The first driving mechanism is further provided with a first position sensor, the first position sensor is used for detecting the stroke position of the first driving mechanism, and before the to-be-machined workpiece is conveyed to the machining platform, when the first clamping assembly is in a closed state, if the first driving mechanism is not in a first preset stroke position, the first clamping assembly is indicated to contain foreign matters; after the to-be-machined piece is conveyed to the machining platform, when the first clamping assembly is in a closed state, if the first driving mechanism is in the first preset stroke position, the fact that the positioning piece is not arranged in the first clamping assembly is indicated;

The second driving mechanism is further provided with a second position sensor, the second position sensor is used for detecting the stroke position of the second driving mechanism, and before the to-be-machined piece is conveyed to the machining platform, when the second clamping assembly is in a closed state, if the second driving mechanism is not in a second preset stroke position, the existence of foreign matters in the second clamping assembly is indicated; and after the to-be-machined part is conveyed to the machining platform, when the second clamping assembly is in a closed state, if the second driving mechanism is in a second preset stroke position, the fact that the locating piece is not arranged in the second clamping assembly is indicated.

12. A processing apparatus comprising: a workbench in accordance with any one of claims 1 to 11.

13. An in-place detection method of a workpiece to be machined, characterized in that the workpiece to be machined is machined by the machining equipment according to claim 12, the in-place detection method of the workpiece to be machined comprising the following steps:

Confirming that the to-be-machined piece is provided with a preset number of positioning pieces when conveyed through the guide device;

Conveying the to-be-machined piece to the machining platform;

Confirming that the to-be-machined piece is positioned at a preset position on the machining platform;

and the processing equipment starts to process the to-be-processed workpiece.

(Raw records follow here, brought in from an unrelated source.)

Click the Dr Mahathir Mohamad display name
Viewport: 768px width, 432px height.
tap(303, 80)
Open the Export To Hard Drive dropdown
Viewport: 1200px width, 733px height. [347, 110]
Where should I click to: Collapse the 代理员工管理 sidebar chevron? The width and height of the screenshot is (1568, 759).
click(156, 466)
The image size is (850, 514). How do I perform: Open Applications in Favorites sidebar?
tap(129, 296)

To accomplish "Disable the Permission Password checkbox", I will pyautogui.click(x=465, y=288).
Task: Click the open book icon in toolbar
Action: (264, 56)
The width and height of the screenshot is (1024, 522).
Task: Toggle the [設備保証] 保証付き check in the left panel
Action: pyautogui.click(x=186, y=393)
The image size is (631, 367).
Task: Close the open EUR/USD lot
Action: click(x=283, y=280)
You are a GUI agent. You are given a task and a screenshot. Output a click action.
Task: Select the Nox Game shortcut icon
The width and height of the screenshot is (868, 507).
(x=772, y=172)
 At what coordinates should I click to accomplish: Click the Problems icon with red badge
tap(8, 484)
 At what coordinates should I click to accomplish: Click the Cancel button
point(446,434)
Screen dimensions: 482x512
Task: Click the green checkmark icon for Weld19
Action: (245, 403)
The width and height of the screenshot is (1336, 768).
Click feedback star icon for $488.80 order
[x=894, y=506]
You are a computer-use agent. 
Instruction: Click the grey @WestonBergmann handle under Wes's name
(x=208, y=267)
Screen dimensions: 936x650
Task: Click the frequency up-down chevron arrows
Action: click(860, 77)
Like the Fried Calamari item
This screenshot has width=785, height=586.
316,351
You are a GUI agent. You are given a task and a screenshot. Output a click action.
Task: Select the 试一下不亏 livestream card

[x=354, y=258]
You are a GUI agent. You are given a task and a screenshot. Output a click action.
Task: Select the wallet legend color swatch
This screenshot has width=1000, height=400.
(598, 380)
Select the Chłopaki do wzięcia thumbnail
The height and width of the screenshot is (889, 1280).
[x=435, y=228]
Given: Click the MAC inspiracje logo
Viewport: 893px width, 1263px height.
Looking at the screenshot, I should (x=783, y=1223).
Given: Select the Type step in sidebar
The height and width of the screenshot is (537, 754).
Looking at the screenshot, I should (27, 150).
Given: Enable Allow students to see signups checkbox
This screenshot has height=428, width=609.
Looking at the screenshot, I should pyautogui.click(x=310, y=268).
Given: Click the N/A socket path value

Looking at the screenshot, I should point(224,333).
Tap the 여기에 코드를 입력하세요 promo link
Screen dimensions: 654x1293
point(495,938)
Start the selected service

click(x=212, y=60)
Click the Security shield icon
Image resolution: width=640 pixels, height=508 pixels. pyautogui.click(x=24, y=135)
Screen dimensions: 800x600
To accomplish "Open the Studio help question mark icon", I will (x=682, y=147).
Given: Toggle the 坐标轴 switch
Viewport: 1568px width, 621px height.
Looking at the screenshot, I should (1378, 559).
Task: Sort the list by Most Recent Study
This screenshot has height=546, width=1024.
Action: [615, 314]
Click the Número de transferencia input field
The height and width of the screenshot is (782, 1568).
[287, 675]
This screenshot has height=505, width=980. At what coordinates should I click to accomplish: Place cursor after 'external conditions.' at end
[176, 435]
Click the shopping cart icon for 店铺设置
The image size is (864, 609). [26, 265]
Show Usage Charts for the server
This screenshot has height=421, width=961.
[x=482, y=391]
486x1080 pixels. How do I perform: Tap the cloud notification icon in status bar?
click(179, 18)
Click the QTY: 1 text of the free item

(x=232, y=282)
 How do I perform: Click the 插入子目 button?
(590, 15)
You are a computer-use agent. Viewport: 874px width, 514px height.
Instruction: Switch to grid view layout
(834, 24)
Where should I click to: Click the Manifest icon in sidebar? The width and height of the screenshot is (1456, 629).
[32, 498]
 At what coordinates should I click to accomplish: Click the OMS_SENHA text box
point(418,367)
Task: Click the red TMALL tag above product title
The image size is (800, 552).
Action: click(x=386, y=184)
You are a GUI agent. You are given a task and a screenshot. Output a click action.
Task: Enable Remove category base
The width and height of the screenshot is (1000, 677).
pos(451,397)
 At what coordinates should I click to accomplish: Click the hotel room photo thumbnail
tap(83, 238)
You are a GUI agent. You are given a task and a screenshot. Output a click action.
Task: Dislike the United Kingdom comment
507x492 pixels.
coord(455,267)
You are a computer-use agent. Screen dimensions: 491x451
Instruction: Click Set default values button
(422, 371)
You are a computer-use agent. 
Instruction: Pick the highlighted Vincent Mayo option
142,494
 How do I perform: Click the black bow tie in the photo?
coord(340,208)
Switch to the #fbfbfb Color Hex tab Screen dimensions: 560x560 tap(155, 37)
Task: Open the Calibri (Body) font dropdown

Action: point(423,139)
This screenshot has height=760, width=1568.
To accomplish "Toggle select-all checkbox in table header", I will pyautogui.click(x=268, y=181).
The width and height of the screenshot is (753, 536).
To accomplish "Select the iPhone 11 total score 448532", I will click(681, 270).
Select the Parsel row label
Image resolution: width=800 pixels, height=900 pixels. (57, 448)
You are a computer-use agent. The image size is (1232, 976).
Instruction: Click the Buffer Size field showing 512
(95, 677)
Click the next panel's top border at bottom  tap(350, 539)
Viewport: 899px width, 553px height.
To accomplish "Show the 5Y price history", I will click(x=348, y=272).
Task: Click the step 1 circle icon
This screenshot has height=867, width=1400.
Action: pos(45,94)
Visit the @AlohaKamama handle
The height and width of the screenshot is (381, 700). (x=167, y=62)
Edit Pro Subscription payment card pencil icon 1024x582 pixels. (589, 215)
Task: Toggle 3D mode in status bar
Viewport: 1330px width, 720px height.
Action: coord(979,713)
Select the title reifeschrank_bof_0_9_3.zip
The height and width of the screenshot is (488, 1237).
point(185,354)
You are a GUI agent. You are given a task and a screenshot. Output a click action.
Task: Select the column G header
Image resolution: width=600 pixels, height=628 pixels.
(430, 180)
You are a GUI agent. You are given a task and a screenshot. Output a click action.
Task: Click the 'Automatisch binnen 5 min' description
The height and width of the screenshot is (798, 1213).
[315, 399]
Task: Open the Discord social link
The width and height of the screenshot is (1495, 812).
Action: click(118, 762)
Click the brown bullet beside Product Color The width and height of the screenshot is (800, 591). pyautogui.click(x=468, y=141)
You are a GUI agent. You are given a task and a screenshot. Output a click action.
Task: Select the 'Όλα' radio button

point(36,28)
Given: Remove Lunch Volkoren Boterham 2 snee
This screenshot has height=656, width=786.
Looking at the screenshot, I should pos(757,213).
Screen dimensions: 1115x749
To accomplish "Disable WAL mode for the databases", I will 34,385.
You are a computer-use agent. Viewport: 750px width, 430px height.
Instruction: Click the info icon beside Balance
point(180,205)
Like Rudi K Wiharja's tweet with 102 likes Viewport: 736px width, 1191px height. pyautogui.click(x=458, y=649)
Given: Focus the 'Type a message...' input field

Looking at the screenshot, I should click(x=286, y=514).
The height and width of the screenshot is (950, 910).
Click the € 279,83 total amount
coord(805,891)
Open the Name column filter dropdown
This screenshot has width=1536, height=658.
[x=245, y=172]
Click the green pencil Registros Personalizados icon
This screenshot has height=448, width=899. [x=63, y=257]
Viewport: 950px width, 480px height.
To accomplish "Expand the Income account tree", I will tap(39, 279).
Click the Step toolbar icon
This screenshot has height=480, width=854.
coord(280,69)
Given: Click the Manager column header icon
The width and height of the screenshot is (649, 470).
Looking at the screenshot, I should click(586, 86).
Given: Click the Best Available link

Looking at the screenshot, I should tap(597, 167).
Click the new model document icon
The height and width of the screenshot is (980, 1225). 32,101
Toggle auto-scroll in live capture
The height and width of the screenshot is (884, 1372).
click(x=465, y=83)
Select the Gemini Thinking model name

14. The in-place detection method of claim 13, wherein the second sensors are a plurality of, the second sensors are located on opposite sides of the clamping device in a second direction, the second direction is perpendicular to the first direction, the machining platform has opposite first and second ends along the first direction, the guiding device is disposed at the first end, the second sensor is disposed at the second end, and the confirming that the workpiece is at a preset position on the machining platform includes:

confirming that the second sensors located on both sides of the clamping device are triggered.

15. The in-place inspection method of claim 13, wherein the transferring the workpiece to the processing platform further comprises: detecting the current conveying time of the workpiece to be processed in real time, and confirming that the current conveying time is not more than the preset time.

16. The in-place detection method of claim 13, further comprising, after confirming that the workpiece is at a preset position on the machining table and before the machining apparatus begins to machine the workpiece: and confirming that the distance between at least two parts of the lower surface of the to-be-machined piece and the upper surface of the machining platform is not larger than a preset value.

17. The in-place detection method of claim 13, further comprising, after the transferring the workpiece to the processing platform and before the processing device begins to process the workpiece: and confirming whether the positioning piece on the workpiece to be processed moves to a preset position in the clamping device.

18. The in-place detecting method according to any one of claims 13 to 17, characterized by further comprising, before the confirmation that a predetermined number of the positioners are placed on the workpiece to be machined: and confirming that no foreign matter exists in the clamping device.